Fig. 3 Activation mechanism of TFIIK.

(A) Structural model of TFIIK activation. Kin28 (blue), Ccl1 (cyan), Tfb3 (orange), and the activation loop (red) are colored. (B) EM density of the activation loop with important activating residues. The phosphate group on Thr162 (pT162) is apparent as in other activated CDKs (30). (C) Electrostatic potential map of activation loop and surrounding residues show a conserved basic patch surrounding pT162, suggesting a similar activation mechanism conserved through CDKs. (D) Activation of the Kin28 activation loop by the Tfb3 activation helix and the Kin28 KHYT motif. The Tfb3 activation helix makes direct contact with the activation loop via hydrogen bonding interaction between Tfb3 R304 and Kin28 backbone carbonyl and hydrophobic interaction between Tfb3 F296 and Kin28 P157. Tfb3 also binds the Kin28 KHYT motif (residues 180 to 183) by a hydrogen bonding networking including Tfb3 F291–Kin28 H181 and Tfb3 Y300–Kin28 T183. The KHYI motif also helps stabilize the activated activation loop by hydrogen boding interactions with Y182 and R128 and hydrophobic interaction between Y182 and L161. (E) Sequence alignment of Tfb3 activation loop (top) and Kin28 activation loop (bottom). Tfb3 activation helix is highly conserved from yeast to human. Kin28 activation loop is highly conserved though A156 is replaced with a serine/threonine in other eukaryotes for CAK regulation. (F) Structures of inactive human CDK7 (PDB: 1UA2) (pink, left), active yeast Kin28 (this study) (blue, middle), and active CDK2 (PDB: 1FIN) (purple, right).
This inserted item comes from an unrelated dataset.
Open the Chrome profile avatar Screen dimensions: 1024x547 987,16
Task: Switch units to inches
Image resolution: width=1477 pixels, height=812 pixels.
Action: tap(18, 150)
Inactive CDK7 has activation loop (red) covering the active site, while activated Kin28 and CDK2 moved the activation loop, which are stabilized by the Tfb3 activation helix and the CycA αN helix, respectively. The CycA αN helix is absent in Ccl1/cyclin H.
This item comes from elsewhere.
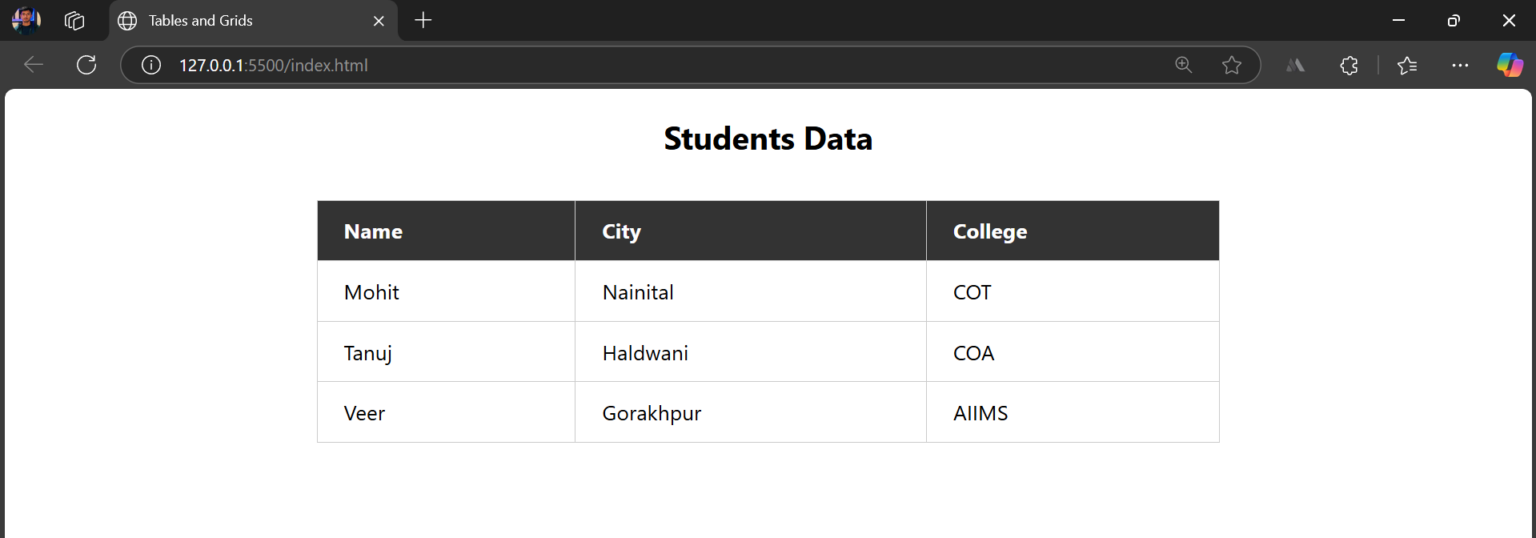Add this page to favorites star icon
The width and height of the screenshot is (1536, 538).
[x=1231, y=65]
The C-terminal 62 residues (residues 259 to 320) of Tfb3 were identified at the interface between the C-lobe of Kin28 and the second cyclin box of Ccl1 (i.e., on the opposite side to the active site of Kin28) (Fig. 3A and fig. S3C). These residues do not form a hydrophobic core of their own but rather snake along a groove between Kin28 and the second cyclin box of Ccl1. Of the C-terminal 62 residues, its N-terminal (residues 271 to 285) and C-terminal (residues 313 to 320) regions primarily interact with the second cyclin box, HN1 and HN2 of Ccl1, as described above, while the central region of Tfb3 reaches into the active site of Kin28, where a short 310 helix (residues 289 to 292) is in contact with the KHYT motif of Kin28, and the following amphipathic helix (termed as Tfb3 activation helix, residues 299 to 309) is in contact with the activation loop (Fig. 3, A and D). Notably, this region containing two α helices is the most conserved part of Tfb3/MAT1 (Fig. 3E, top, and fig. S3C).

The active site of TFIIK

Activation loop phosphorylation and Tfb3 binding are both likely to be key determinants of TFIIK activation but are independent mechanisms: The salt bridges between phosphorylated Thr162 (pT162) and three Arginine residues (Arg53, Arg128, and Arg152) of Kin28 stabilize the flattened, active conformation of the activation loop on the KHYT motif of Kin28 as in other active CDKs (Fig. 3, B and C), while distinct residues (Ala156 and Pro157) located at the tip of the activation loop pack against the hydrophobic face of the Tfb3 activation helix (Tyr300, Ala301, Arg304, and Val305) and of the flanking short 310 helix (Phe296) (Fig. 3D). In other eukaryotes, Ala156 of the activation loop is replaced with Ser (or Thr) (Fig. 3E, bottom), and its phosphorylation marks negative regulation of transcription during mitosis (37). This hydrophobic interaction is stabilized by surrounding hydrogen bonds between the Kin28 KHYT motif (His181 and Thr183) and Tfb3 (Phe291 and Tyr300) (Fig. 3D). Also, a hydrogen bond between the main chain of the activation loop and Arg304 of Tfb3 most likely contributes to Tfb3 binding (Fig. 3D).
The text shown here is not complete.